Standardized regression coefficients remove the unit of measurement of predictor and outcome variables. They are sometimes called betas, but I don’t like to use that term because there are too many other, and too many related, concepts that are also called beta.

There are many good reasons to report them:

- They serve as standardized effect size statistics.
- They allow you to compare the relative effects of predictors measured on different scales.
- They make journal editors and committee members happy in fields where they are commonly reported.

If you use a regression procedure in most software, standardized regression coefficients are reported by default. Or at least an easy option.

But there are times you need to use some procedure that won’t compute standardized coefficients for you.

Often it makes more sense to use a general linear model procedure to run regressions. But GLM in SAS and SPSS don’t give standardized coefficients.

Likewise, you won’t get standardized regression coefficients reported after combining results from multiple imputation.

Luckily, there’s a way to get around it.

A standardized coefficient is the same as an unstandardized coefficient between two standardized variables. We often learn to standardize the coefficient itself because that’s the shortcut. But implicitly, it’s the equivalence to the coefficient between standardized variables that gives a standardized coefficient meaning.

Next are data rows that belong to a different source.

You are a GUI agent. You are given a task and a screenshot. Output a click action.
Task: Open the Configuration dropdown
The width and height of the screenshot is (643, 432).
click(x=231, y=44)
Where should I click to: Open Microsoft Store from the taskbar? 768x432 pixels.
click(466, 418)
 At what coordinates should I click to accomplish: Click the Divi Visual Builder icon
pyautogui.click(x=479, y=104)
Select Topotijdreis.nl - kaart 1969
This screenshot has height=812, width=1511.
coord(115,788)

So all you have to do to get standardized coefficients is standardize your predictors and your outcome.

How?

### The Steps

Remember all those Z-scores you had to calculate in Intro Stats? It wasn’t the useless exercise you* thought* it was at the time.

Converting a variable to a Z-score is standardizing.

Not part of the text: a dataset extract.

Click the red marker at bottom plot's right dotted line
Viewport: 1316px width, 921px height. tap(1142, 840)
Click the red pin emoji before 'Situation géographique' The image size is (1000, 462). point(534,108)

In other words, do these steps for Y, your outcome variable, and every X, your predictors:

1. Calculate the mean and standard deviation.

2. Create a new standardized version of each variable. To get it, create a new variable in which you subtract the mean from the original value, then divide that by the standard error.

3. Use those standardized versions in the regression.

Could this take a while? Yup.

But if that’s what the journal requires you report, just do it.

A nice advantage, is you can apply it, at least partially, even in regression models that can’t usually accommodate standardized regression coefficients.

For example, in a logistic regression it doesn’t make sense to standardize Y because it’s categorical. But you can standardize all your Xs to get rid of their units.

You can then interpret your odds ratios in terms of one standard deviation increases in each X, rather than one-unit increases.